CISA (Cybersecurity and Infrastructure Security Agency) has unveiled Version 1.0 of its Secure Configuration Baselines for Microsoft 365 (M365) as part of the Secure Cloud Business Applications (SCuBA) project. The initiative aims to elevate the federal government’s baseline for email and cloud environments by optimizing security capabilities within widely used products. These baselines, refined through engagement with partners and pilot projects, provide easily adoptable policy configuration recommendations tailored to each agency’s unique requirements and risk tolerance levels.
CISA also introduced the ScubaGear assessment tool to help organizations rapidly assess their M365 services against recommended policies, receiving positive feedback and over 4,000 downloads since its launch. After a year of coordination, technical support, and comment adjudication, CISA published seven M365 Secure Configuration Baselines, covering Microsoft Teams, Defender for Office 365, Power Platform, Azure Active Directory, Power BI, SharePoint Online, OneDrive for Business, and Exchange Online. Version 1.0 incorporates over 100 modifications to the initial draft and nearly 50 enhancements to the ScubaGear tool, improving user experience and reliability.

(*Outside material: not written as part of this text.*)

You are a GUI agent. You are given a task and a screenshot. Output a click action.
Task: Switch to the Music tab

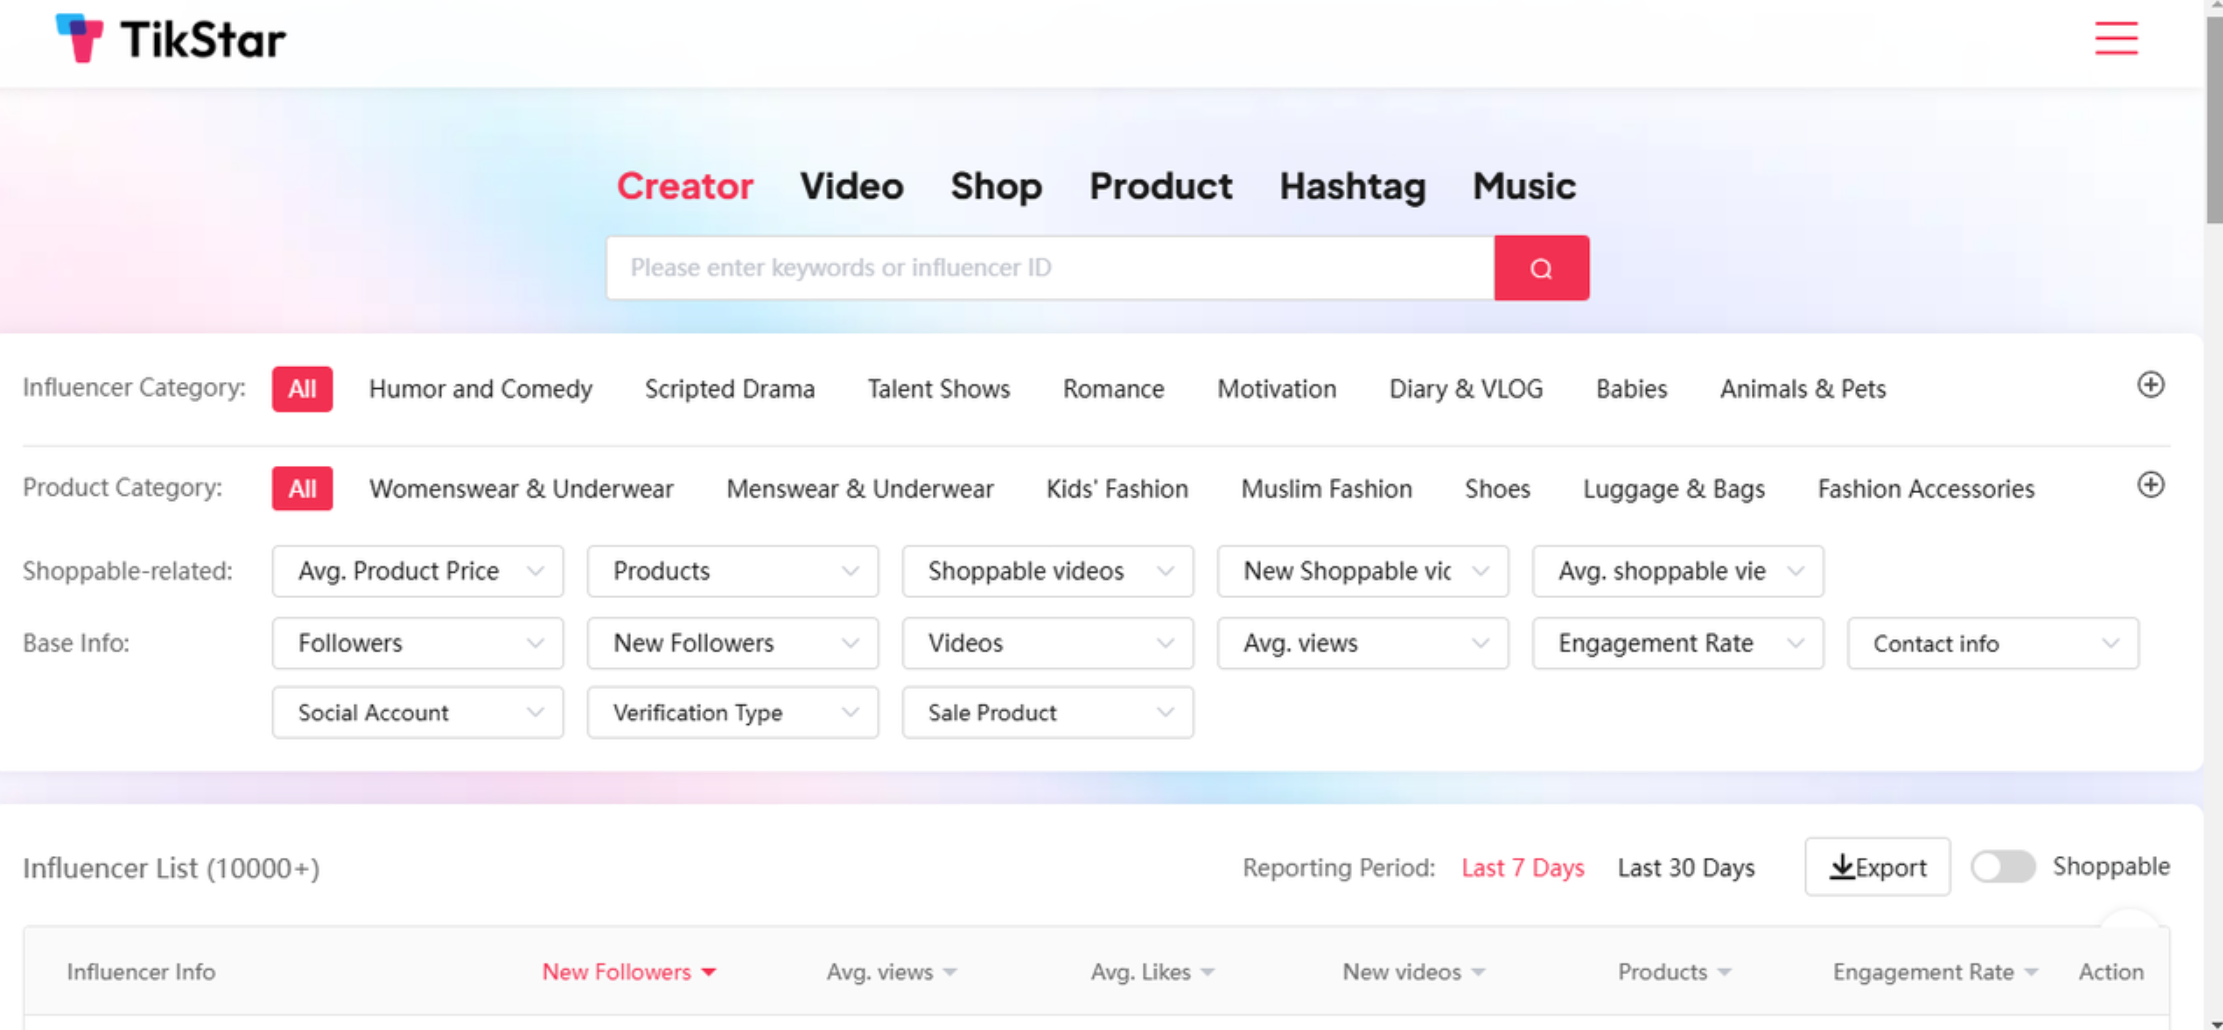point(1523,186)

The final baselines differ significantly from the draft, with notable improvements including the integration of SharePoint and OneDrive baselines for usability, optimized baselines for assessment purposes, and enhanced focus on practical application and communication to drive progress and elevate cybersecurity. CISA acknowledges the collaborative efforts of government partners, early adopters, industry partners, and the Microsoft M365 team in shaping Project SCuBA. The deliberate design of the project as collaborative, inclusive, and public underscores its commitment to supporting users in enhancing their cybersecurity posture. The release represents a milestone in CISA’s ongoing commitment to improving the security of federal agencies’ email and cloud environments.